Ella asintió a través de la rejilla, y se inclinó hacia delante de forma conspirativa. Jaywalker supuso que si uno se pasaba el día escuchando maldiciones, gritos y peleas, e intentando que no le pegaran, lo apuñalaran o algo peor, un poco de cotilleo de abogado era un cambio bienvenido.
– Parece -dijo- que tienen un testigo que dice que me hicieron… eh… una felación en el rellano de las escaleras del quinto piso.
– ¡Ja! -explotó ella, con una gran alegría.
Era la primera vez que la oía reírse de aquella manera, o que la había visto sonreír de verdad. Apenas le importaba que el regocijo de Samara fuera a su costa; valía la pena.
– ¿Y es cierto?
– Bueno, eso depende de lo que entiendas por cierto…

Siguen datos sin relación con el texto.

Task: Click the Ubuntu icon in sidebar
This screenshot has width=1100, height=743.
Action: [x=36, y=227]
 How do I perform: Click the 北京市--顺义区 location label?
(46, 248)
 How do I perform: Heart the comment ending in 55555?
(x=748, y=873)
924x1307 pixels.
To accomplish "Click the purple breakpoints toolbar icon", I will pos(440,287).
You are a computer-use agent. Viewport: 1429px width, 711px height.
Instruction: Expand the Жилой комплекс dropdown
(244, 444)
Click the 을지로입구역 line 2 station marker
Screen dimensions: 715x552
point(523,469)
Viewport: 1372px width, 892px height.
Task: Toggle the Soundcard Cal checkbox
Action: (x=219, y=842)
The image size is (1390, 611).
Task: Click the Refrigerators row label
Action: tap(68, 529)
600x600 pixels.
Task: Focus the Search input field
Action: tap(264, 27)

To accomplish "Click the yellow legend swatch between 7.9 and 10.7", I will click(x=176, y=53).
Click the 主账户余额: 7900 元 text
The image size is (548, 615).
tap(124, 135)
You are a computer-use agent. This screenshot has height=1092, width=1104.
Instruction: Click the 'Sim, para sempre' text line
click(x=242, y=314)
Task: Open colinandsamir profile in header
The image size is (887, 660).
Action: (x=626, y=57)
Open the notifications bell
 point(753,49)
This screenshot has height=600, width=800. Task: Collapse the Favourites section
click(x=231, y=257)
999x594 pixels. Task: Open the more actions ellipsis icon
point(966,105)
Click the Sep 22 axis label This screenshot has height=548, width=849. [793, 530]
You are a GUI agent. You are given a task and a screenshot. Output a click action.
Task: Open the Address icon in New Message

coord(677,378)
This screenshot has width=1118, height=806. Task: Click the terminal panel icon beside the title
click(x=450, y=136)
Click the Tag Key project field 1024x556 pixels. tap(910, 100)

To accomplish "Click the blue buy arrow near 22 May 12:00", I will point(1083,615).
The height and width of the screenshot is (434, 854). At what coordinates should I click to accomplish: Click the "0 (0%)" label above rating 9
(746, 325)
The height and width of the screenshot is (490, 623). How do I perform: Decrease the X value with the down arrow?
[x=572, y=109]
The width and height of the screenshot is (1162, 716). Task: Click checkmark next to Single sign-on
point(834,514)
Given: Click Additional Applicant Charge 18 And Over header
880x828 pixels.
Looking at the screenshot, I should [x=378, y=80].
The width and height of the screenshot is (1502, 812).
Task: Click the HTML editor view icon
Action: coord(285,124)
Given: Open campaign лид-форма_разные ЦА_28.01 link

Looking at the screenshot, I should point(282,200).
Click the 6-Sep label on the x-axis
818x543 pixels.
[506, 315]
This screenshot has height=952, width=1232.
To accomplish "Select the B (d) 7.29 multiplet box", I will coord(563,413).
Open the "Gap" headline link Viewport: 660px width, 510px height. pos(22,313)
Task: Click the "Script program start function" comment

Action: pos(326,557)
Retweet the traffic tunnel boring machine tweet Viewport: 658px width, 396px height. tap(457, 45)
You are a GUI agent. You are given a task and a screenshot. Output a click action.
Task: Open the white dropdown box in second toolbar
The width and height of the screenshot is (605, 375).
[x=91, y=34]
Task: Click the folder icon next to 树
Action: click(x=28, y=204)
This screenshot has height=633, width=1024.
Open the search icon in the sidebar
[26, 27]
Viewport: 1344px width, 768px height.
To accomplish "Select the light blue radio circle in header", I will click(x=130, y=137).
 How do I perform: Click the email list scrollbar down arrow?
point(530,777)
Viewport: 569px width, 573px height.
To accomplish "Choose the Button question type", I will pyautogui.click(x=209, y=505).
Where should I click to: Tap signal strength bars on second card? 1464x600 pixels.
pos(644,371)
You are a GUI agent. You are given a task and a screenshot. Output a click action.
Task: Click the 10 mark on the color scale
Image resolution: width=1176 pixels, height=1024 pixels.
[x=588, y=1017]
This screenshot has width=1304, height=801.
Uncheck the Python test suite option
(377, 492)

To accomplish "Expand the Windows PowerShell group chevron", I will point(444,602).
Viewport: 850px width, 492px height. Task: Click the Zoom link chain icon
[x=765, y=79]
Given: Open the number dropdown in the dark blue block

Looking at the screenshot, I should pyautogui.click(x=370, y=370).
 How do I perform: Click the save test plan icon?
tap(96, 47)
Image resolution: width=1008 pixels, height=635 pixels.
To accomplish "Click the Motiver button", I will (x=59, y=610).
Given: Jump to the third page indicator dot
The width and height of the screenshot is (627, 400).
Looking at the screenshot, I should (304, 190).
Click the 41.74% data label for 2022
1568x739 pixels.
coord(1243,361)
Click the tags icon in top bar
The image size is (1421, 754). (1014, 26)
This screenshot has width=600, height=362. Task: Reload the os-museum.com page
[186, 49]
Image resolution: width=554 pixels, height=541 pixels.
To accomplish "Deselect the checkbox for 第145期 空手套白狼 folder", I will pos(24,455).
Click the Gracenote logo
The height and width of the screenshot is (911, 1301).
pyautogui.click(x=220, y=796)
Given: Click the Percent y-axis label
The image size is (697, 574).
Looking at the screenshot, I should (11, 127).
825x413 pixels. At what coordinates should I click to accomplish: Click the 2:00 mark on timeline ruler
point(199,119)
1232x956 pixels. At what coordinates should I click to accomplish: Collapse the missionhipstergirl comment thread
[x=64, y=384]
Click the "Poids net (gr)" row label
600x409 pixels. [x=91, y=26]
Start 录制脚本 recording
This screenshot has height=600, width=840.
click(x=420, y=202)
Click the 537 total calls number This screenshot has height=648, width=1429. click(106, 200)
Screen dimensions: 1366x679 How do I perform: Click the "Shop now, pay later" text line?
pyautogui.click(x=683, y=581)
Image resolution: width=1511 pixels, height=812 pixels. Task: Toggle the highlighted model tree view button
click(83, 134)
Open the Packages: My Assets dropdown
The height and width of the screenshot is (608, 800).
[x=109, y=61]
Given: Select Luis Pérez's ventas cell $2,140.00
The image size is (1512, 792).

Hablaron durante un poco más de una hora, lo suficiente para que ella perdiera el autobús de la una. Hablaron de muchas cosas, incluyendo el significado de «cierto», de su esposa muerta, y de su esposo recientemente fallecido. Sin embargo, ni una sola vez estuvo ella cerca de admitir que lo había matado. Tampoco él la presionó sobre el asunto. Jaywalker sabía que, algunas veces, aquellas cosas necesitaban tiempo.
Antes de que él se marchara, Samara hizo que le prometiera que pediría que la llevaran al edificio al día siguiente, y todos los días de la semana.
– Y buena suerte el viernes -añadió-. Semental.
Él volvió silbando a la oficina aquella tarde, y aquella noche, fue silbando durante todo el camino a casa, aunque afortunadamente, el silbido fue ahogado por el rugido del tren número 3.
«Semental».
– ¿Cuándo podrás sacarme de aquí? -le preguntó Samara la tarde siguiente-. No sé si podré sobrevivir durante los tres próximos días allí metida.
– Sobrevivirás -afirmó él. Para ser un hombre inteligente, era capaz de decir unas cosas muy tontas-. Hasta dentro de otras dos semanas no podré solicitar que te concedan la libertad bajo fianza, y… -dejó que su voz se acallara con la esperanza de que a ella se le escapara el «y».
– ¿Y qué?
Parecía que no se le había escapado.
Jaywalker le explicó que, una vez que fueran al Tribunal Supremo, tendrían tres oportunidades para hacer la solicitud, y que era esencial que eligieran la más adecuada. Estaría el juez de la comparecencia, el juez que llevaría el juicio y, si él pensaba que no era probable que ninguno de aquellos dos jueces les concediera la petición, como último recurso estaban los jueces de apelación. Sin embargo, no tuvo agallas para explicarle que tenía muy pocas posibilidades de que ocurriera, llamaran a la puerta que llamaran.
Así que ella se lo preguntó.
– Es una posibilidad remota -respondió él.
Era lo máximo que estaba dispuesto a decirle. Samara tenía un aspecto muy frágil. Su pelo estaba mejor, pero sus ojeras eran más oscuras y profundas que el día anterior, y tenía la piel más pálida y fluorescente.
– Necesito que me prometas una cosa -dijo ella. Incluso a través de la rejilla, Jaywalker se dio cuenta de que lo estaba mirando fijamente.